(Assigned task): Rewrite everything in the data from the line containing "Image resolution: width=1038" down through the line containing "pyautogui.click(x=74, y=76)", replacing "gear-icon" with "settings-icon" and leaving all else unchanged.

(Data for review):
+++
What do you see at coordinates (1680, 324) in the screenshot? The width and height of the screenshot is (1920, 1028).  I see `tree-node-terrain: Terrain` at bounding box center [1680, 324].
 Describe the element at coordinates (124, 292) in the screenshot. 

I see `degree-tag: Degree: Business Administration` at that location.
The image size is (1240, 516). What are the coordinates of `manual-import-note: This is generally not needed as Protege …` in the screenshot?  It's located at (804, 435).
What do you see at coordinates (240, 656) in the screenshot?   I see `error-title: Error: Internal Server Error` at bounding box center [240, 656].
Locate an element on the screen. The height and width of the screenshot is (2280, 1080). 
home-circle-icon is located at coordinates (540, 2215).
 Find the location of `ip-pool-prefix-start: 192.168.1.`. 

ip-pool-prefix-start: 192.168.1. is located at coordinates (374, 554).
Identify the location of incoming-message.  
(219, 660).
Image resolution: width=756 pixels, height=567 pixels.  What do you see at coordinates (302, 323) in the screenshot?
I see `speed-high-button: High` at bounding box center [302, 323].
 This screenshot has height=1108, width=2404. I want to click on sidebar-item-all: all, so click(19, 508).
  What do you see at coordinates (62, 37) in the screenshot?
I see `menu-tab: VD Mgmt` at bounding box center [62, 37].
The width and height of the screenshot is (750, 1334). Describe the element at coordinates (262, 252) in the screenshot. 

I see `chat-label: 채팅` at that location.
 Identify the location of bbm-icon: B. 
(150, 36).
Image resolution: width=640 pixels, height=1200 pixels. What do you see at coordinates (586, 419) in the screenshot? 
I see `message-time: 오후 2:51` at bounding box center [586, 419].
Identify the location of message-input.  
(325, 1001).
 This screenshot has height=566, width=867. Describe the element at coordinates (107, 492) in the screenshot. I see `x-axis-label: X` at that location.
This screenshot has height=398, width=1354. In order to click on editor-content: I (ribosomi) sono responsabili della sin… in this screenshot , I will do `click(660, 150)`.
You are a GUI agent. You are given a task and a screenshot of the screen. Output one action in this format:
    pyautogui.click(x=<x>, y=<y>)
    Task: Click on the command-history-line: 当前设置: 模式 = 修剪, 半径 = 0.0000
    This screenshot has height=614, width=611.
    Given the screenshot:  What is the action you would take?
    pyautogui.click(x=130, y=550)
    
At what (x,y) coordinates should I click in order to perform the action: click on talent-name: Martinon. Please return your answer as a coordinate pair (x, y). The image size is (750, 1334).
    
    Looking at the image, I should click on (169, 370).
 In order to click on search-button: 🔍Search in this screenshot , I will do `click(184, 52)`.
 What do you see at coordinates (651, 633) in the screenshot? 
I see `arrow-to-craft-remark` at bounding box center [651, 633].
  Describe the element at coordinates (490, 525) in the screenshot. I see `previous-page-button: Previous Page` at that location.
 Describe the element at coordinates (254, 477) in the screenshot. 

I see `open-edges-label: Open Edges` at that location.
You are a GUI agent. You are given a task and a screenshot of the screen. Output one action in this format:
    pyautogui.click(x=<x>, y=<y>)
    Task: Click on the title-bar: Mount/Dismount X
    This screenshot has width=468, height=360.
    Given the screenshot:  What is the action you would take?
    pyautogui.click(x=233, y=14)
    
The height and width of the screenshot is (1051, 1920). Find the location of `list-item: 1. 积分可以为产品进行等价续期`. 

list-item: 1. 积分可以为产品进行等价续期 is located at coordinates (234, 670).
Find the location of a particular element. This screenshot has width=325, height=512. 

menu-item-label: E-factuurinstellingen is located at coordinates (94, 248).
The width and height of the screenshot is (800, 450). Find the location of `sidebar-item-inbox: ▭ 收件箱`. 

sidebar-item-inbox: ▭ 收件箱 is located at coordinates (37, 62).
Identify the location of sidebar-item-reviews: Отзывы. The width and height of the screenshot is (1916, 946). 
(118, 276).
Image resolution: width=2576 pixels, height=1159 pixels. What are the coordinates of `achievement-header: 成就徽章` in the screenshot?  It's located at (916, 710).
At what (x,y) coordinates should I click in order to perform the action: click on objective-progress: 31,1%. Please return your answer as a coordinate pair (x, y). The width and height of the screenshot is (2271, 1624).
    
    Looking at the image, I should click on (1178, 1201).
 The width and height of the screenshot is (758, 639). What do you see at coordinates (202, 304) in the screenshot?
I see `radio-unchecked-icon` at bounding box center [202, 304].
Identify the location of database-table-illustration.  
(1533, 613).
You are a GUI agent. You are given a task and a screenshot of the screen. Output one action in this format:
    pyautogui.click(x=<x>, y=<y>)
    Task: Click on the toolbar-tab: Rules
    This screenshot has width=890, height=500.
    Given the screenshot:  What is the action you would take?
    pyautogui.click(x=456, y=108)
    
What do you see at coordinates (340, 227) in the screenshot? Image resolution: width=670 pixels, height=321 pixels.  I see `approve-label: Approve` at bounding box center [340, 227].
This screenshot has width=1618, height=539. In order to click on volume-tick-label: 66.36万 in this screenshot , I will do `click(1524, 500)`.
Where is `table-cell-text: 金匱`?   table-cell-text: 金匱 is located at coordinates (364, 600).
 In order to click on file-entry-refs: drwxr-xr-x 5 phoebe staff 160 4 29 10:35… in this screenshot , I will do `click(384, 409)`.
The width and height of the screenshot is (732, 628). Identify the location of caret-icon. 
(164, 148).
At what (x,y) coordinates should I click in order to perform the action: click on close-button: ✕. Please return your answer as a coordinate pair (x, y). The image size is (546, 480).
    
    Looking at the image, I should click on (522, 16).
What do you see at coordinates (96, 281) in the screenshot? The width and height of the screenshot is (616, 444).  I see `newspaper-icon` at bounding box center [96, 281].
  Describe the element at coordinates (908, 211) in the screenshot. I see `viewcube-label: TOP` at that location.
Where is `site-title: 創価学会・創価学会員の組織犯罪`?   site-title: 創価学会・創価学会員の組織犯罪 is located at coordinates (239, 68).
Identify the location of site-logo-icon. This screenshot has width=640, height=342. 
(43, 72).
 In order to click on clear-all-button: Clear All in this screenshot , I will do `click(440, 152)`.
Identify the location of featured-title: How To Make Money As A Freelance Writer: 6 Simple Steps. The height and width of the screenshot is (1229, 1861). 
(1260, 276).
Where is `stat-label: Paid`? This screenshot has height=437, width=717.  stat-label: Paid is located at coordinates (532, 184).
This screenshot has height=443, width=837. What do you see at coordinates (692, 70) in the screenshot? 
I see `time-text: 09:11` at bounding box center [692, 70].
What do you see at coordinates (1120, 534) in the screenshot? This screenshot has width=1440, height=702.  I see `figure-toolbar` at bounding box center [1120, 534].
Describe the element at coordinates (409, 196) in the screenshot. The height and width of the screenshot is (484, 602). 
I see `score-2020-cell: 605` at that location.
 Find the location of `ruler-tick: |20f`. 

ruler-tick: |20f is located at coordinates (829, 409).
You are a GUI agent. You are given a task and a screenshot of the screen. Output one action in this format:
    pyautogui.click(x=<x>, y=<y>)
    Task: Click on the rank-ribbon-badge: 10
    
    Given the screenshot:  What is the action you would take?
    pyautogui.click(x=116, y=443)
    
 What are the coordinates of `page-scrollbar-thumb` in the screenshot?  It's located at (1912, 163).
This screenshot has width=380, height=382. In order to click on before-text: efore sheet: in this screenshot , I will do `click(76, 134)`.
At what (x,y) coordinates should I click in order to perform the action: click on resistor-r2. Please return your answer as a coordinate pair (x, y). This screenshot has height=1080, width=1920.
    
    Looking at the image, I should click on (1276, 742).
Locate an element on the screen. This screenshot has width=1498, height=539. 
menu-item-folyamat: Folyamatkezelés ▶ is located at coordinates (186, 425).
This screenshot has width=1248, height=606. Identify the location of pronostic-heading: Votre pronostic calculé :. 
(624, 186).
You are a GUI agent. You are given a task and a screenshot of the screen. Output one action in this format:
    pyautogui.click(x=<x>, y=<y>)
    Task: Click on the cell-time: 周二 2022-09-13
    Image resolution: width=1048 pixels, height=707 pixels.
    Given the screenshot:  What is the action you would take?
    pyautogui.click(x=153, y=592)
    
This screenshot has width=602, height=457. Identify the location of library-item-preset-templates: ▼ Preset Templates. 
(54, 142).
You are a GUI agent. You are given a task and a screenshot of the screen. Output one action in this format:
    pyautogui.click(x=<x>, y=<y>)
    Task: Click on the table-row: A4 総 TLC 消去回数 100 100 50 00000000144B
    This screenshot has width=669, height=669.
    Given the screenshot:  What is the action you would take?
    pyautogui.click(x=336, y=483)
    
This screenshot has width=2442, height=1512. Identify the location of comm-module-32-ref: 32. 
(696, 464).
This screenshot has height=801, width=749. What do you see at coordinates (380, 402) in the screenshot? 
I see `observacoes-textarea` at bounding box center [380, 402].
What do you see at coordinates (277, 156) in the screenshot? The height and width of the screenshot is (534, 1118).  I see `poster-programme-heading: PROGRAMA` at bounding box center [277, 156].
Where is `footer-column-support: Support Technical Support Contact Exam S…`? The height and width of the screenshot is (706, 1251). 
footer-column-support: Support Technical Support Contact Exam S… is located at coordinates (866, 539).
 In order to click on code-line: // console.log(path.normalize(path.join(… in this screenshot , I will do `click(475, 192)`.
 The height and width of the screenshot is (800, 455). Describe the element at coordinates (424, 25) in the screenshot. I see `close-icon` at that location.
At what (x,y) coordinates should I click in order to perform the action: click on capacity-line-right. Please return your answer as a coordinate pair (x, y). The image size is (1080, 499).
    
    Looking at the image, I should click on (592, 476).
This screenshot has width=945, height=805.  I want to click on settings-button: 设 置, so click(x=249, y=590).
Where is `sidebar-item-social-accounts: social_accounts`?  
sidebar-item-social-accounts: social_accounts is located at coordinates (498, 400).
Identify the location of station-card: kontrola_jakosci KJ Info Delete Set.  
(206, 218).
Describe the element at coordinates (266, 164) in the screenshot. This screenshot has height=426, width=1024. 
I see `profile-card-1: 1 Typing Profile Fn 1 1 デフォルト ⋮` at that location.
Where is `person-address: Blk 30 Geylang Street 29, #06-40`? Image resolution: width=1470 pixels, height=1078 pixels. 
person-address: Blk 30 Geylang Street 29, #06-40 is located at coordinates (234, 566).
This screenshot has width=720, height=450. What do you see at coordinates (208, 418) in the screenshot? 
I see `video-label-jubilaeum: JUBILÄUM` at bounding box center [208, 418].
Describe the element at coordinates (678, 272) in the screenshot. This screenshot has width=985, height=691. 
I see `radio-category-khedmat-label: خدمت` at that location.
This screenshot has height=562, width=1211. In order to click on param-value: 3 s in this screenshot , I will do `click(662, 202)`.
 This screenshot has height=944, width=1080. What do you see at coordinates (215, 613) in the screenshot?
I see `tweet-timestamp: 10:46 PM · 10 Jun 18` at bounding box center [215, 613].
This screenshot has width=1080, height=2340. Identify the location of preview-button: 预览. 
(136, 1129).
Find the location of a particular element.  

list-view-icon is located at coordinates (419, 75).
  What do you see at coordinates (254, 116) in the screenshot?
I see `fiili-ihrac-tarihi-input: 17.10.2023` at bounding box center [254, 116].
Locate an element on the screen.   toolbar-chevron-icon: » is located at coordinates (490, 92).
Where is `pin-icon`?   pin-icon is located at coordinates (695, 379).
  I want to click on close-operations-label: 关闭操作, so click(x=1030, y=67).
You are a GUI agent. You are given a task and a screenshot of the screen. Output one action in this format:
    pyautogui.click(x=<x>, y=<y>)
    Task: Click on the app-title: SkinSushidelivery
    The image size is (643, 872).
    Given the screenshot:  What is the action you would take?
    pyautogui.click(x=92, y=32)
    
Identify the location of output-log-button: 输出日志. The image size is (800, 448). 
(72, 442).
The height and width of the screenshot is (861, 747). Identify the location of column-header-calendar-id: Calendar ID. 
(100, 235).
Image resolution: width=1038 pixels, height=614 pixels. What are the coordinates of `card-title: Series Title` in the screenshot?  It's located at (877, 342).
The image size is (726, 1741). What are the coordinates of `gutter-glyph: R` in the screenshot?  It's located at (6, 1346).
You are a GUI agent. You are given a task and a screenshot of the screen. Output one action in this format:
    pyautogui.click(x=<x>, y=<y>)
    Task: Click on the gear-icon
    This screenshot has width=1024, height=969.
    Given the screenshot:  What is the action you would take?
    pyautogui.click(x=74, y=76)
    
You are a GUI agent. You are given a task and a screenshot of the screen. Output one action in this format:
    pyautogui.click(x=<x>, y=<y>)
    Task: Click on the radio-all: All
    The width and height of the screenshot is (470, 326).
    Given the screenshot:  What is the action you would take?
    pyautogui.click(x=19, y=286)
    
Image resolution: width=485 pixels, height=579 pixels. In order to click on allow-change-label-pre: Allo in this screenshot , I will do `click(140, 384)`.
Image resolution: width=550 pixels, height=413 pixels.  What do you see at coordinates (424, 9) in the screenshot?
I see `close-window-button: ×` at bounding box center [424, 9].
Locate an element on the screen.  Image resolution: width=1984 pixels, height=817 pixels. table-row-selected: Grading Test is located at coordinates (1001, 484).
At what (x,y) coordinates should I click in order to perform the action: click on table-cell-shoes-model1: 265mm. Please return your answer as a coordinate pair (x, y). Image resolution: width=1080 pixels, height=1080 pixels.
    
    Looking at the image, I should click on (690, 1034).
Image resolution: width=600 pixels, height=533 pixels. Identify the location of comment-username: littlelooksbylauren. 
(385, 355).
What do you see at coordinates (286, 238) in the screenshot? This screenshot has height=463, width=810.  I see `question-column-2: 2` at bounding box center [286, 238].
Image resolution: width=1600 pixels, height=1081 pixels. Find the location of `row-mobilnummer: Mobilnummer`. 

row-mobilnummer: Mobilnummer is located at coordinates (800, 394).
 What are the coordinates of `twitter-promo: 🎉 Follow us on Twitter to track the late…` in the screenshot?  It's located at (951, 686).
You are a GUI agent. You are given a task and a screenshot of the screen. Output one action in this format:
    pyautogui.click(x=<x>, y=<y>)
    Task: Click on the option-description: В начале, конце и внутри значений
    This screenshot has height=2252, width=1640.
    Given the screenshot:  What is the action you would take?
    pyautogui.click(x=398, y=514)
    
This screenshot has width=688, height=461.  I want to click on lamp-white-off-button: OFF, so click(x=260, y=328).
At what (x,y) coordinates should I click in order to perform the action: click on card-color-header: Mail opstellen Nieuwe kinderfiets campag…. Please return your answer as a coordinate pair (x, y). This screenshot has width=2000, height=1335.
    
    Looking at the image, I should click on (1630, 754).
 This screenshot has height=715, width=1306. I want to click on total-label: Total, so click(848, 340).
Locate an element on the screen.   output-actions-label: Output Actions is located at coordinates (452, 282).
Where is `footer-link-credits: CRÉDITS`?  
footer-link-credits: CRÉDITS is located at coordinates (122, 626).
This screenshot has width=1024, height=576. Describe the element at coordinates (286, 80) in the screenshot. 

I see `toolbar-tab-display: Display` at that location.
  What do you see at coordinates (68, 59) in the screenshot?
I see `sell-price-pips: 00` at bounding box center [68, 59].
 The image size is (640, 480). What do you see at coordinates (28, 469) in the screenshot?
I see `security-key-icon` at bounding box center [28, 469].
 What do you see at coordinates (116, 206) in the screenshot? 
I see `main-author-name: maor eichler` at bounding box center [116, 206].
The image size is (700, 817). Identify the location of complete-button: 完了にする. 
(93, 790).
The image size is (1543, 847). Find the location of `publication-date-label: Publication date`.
+++
(Response box):
Image resolution: width=1038 pixels, height=614 pixels. What are the coordinates of `card-title: Series Title` in the screenshot?  It's located at (877, 342).
The image size is (726, 1741). What are the coordinates of `gutter-glyph: R` in the screenshot?  It's located at (6, 1346).
You are a GUI agent. You are given a task and a screenshot of the screen. Output one action in this format:
    pyautogui.click(x=<x>, y=<y>)
    Task: Click on the settings-icon
    This screenshot has width=1024, height=969.
    Given the screenshot:  What is the action you would take?
    pyautogui.click(x=74, y=76)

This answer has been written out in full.